Alors que le Conseil fédéral a décidé de ne pas bouger avant les élections fédérales sur la question européenne, les partisans d’un accord-cadre avec l’UE se déchirent sur l’opportunité de lancer une initiative

MICHEL GUILLAUME, BERNE @mfguillaume

C’est l’histoire d’une guéguerre dont les milieux pro-européens auraient pu se passer. Vendredi dernier, les deux membres du comité du Mouvement européen suisse (MES) Eric Nussbaumer et Roland Fischer ont évoqué l’idée d’une nouvelle initiative pour favoriser la conclusion d’un accord-cadre institutionnel avec l’UE. De leur côté, le mouvement citoyen Opération Libero et Les Vert·e·s attendent encore le feu vert de la Chancellerie fédérale pour lancer la leur. «Nous ne pouvons pas nous laisser freiner dans cette démarche beaucoup plus longtemps», déclare le coprésident d’Opération Libero Stefan Manser-Egli.

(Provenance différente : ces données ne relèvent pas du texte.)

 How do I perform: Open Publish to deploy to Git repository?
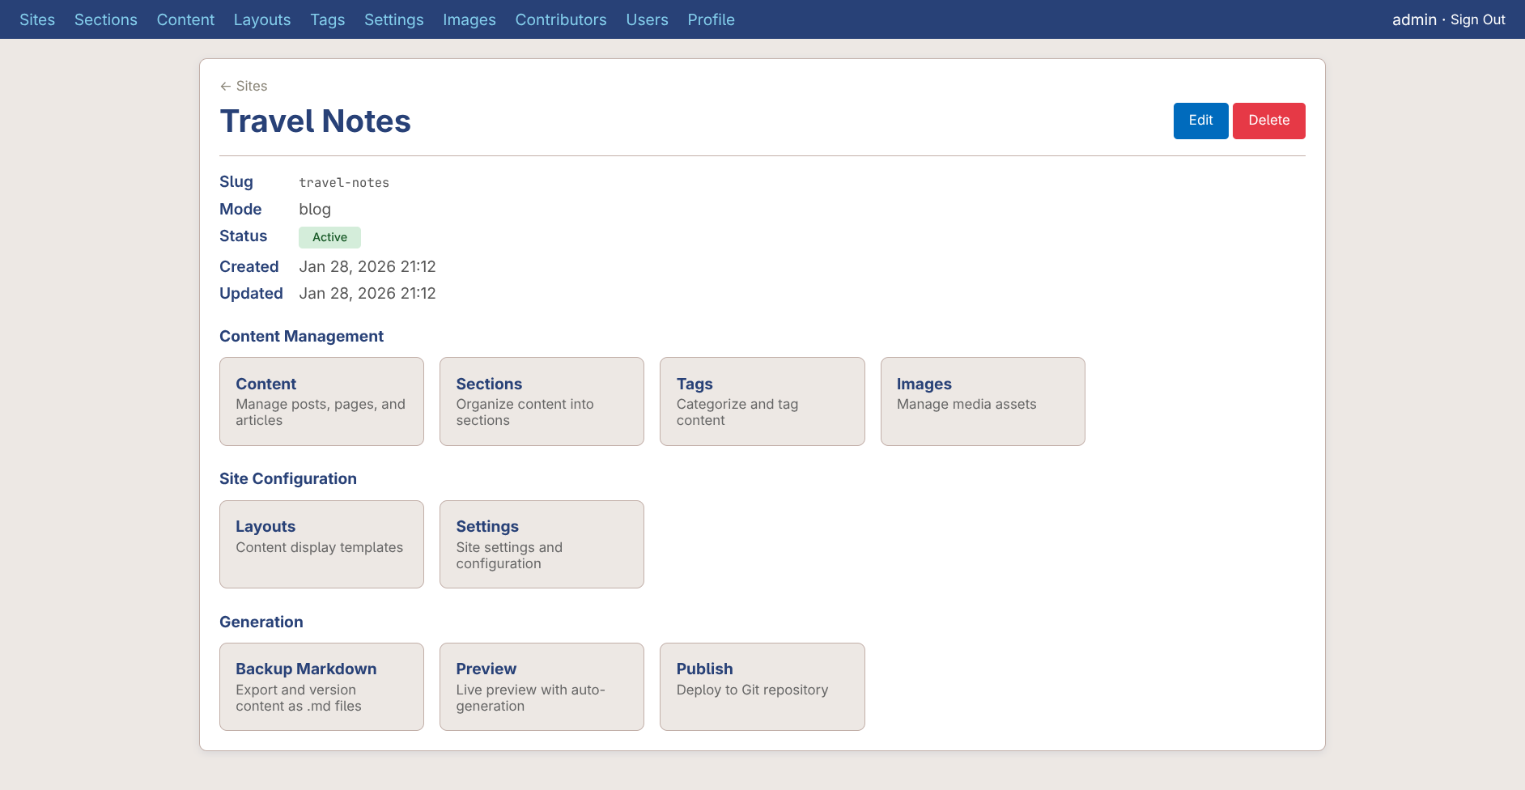762,686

Plus de deux ans après l’abandon du projet d’accord-cadre par le Conseil fédéral, le dossier n’a guère progressé, même si le ministre des Affaires étrangères, Ignazio Cassis, se plaît à répéter depuis quelques mois que «la dynamique est positive». En février 2022, le gouvernement a certes renoué un «dialogue politique» avec Bruxelles, cela sous la forme d’entretiens exploratoires. Mais après une dizaine d’échanges, cette phase n’est toujours pas achevée, alors qu’on s’attendait à ce qu’elle le soit en ce mois de juin.

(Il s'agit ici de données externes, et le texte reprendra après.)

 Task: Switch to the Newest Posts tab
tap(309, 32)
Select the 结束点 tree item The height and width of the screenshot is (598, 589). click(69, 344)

Et la démission de la négociatrice en chef Livia Leu, qui reprend le poste d’ambassadrice de Suisse en Allemagne, n’arrange pas les choses. Lors de sa dernière visite à Bruxelles, c’est par l’UE que l’on a appris que la Suisse avait demandé un délai supplémentaire à fin octobre pour clore cette phase, qui devrait déboucher sur un mandat de négociation. Tout le monde a alors compris que le Conseil fédéral ne voulait pas que le débat européen s’invite dans la campagne des élections fédérales.

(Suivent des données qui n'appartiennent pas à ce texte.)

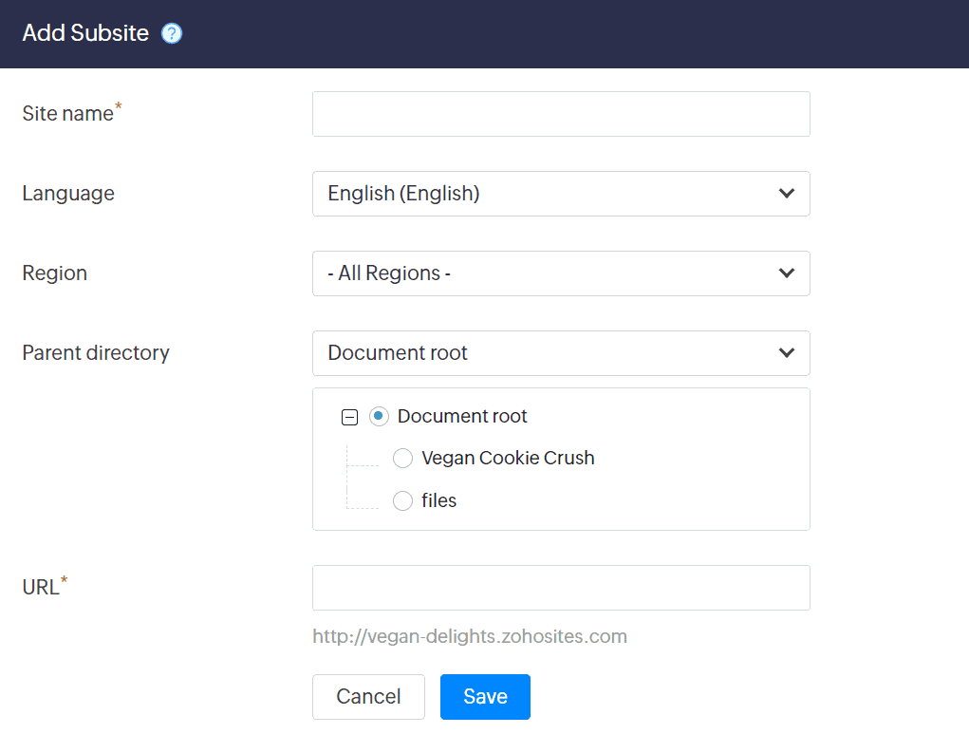
Task: Open the Language dropdown showing English
Action: tap(560, 194)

Dans ce contexte de permanentes tergiversations, les pro-européens semblent incapables d’unir leurs forces. Le 2 juin dernier, deux dirigeants du MES faisaient parvenir aux médias un nouveau projet d’initiative, qui compléterait ainsi l’article 54 de la Constitution: «La Confédération participe activement au processus d’intégration européenne.» «Ce n’est pas encore une initiative, mais une simple proposition», insiste Eric Nussbaumer, le président du Mouvement européen suisse. Dans la foulée, celui-ci déplore les défauts de l’initiative d’Opération Libero et des Vert·e·s. «Leur texte s’inscrit trop en opposition au Conseil fédéral et entre trop dans les détails. Il est incapable d’unir tous les milieux pro-européens de Suisse».

Consternation

Du côté des initiants de la première heure, c’est un peu la consternation, même si personne ne l’exprime ainsi. «Nous discutons depuis près de trois ans avec le MES et jusqu’à présent, celui-ci n’était pas très favorable au lancement d’une initiative. Qu’il le soit désormais nous réjouit, réagit diplomatiquement le président d’Opération Libero Stefan Manser-Egli. Nous espérons toujours que le MES se ralliera à notre texte.»

Par ailleurs, celui-ci n’est pas aussi différent que les propos des dirigeants du MES pourraient le supposer, la première phrase étant quasiment la même. Mais ensuite il précise que «la Confédération promeut la paix, la liberté, la démocratie, la prospérité, le développement durable, ainsi que la protection commune des droits humains». Actuellement, il se trouve en fin de procédure de validation à la Chancellerie fédérale. «Nous envisageons de lancer cette initiative à la fin de l’été», déclare Stefan Manser-Egli. «Contrairement au Conseil fédéral qui ne veut rien faire avant les élections fédérales, nous sommes prêts à prendre nos responsabilités», ajoute le président des Verts Balthasar Glättli.

«L’initiative, un plan B»

Opération Libero a lancé une opération de financement sur son site. Il a jusqu’ici recueilli 130 000 francs, soit moins du tiers du but de 500 000 francs qu’il s’était fixé, mais il a aussi enregistré des promesses pour 63 000 signatures.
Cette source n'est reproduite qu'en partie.